> Saved data entries

=-=-=-=-=

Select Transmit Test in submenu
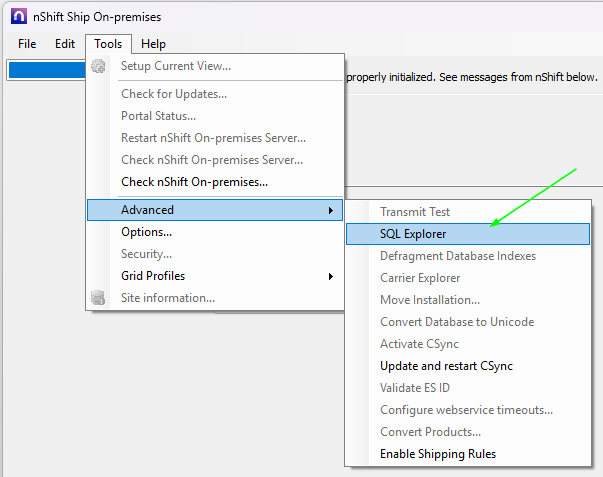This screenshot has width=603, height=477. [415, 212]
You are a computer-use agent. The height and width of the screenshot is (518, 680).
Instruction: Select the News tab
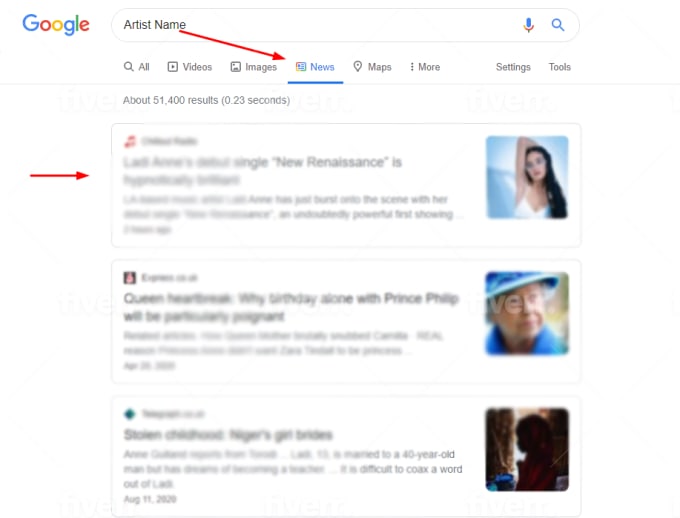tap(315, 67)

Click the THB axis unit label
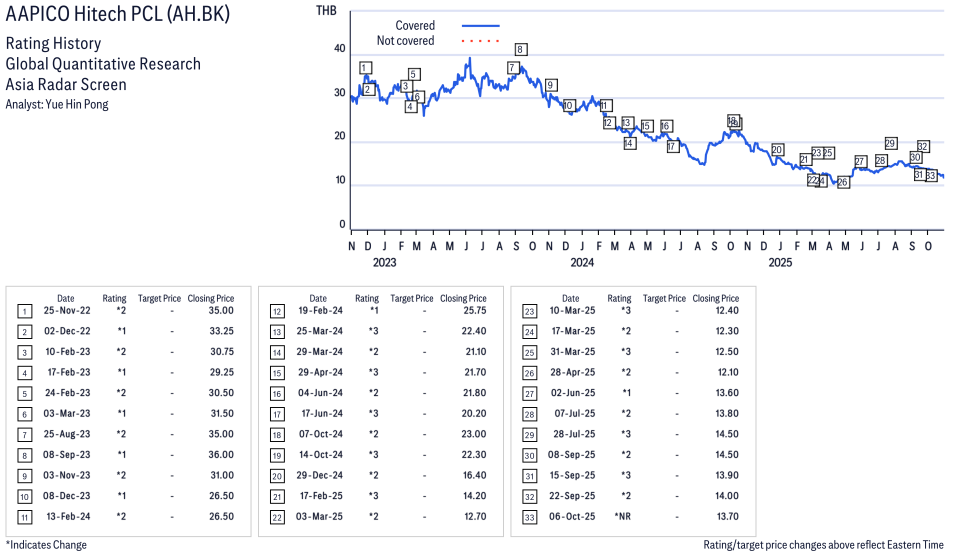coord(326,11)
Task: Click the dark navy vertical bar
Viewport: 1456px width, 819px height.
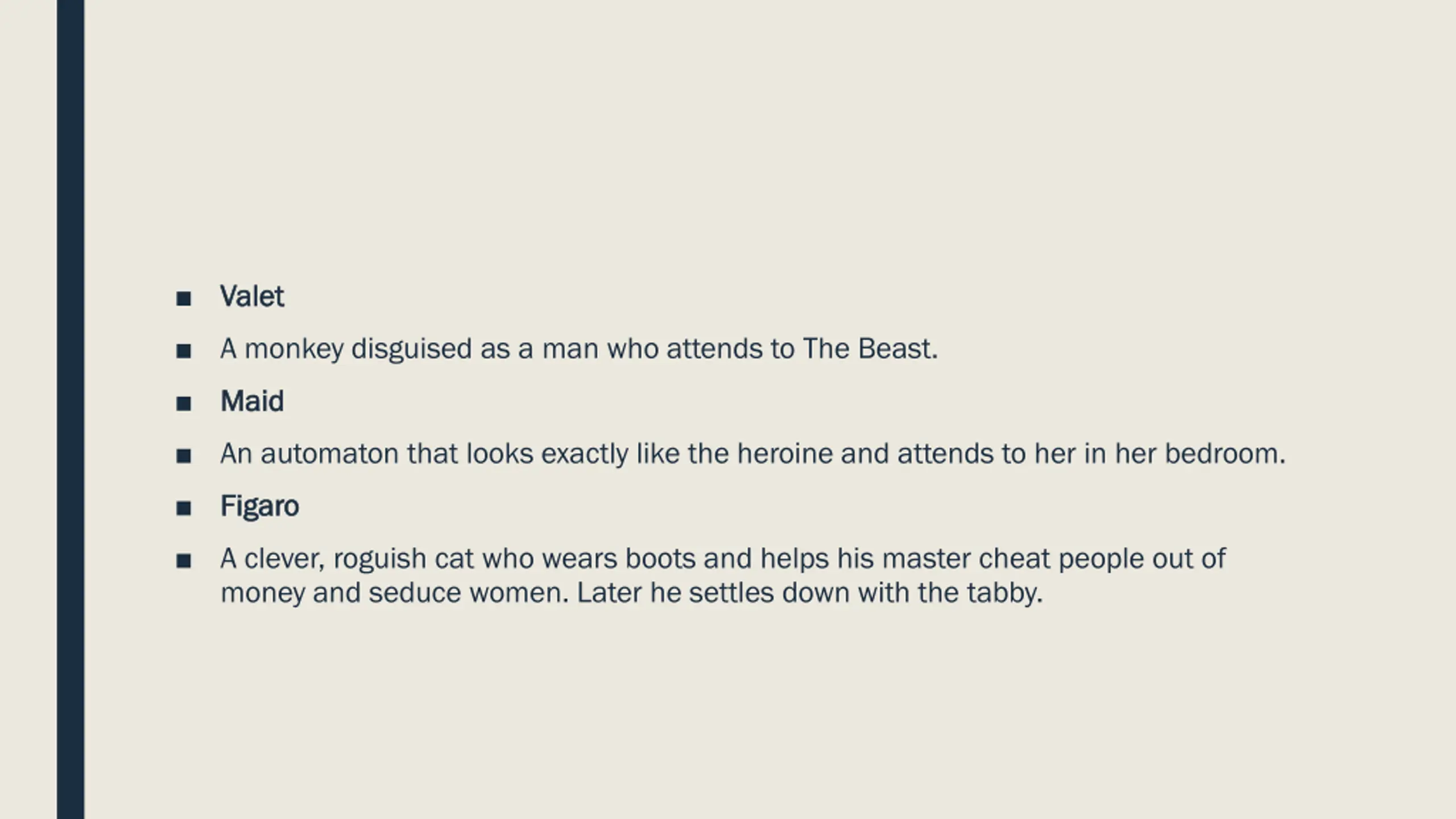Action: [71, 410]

=-=-=-=-=

> Task instructions
Please rewrite the items above as a two-column CSV with the headers "prompt" and "reply", giving one row per item. Put each item's text and its answer in a single quoted field, replace line breaks with spaces, and leave the pictures out.

> Response to this task
prompt,reply
"Select Transmit Test in submenu","This screenshot has width=603, height=477. [415, 212]"
"You are a computer-use agent. The height and width of the screenshot is (518, 680). Instruction: Select the News tab","tap(315, 67)"
"Click the THB axis unit label","coord(326,11)"
"Task: Click the dark navy vertical bar Viewport: 1456px width, 819px height.","Action: [71, 410]"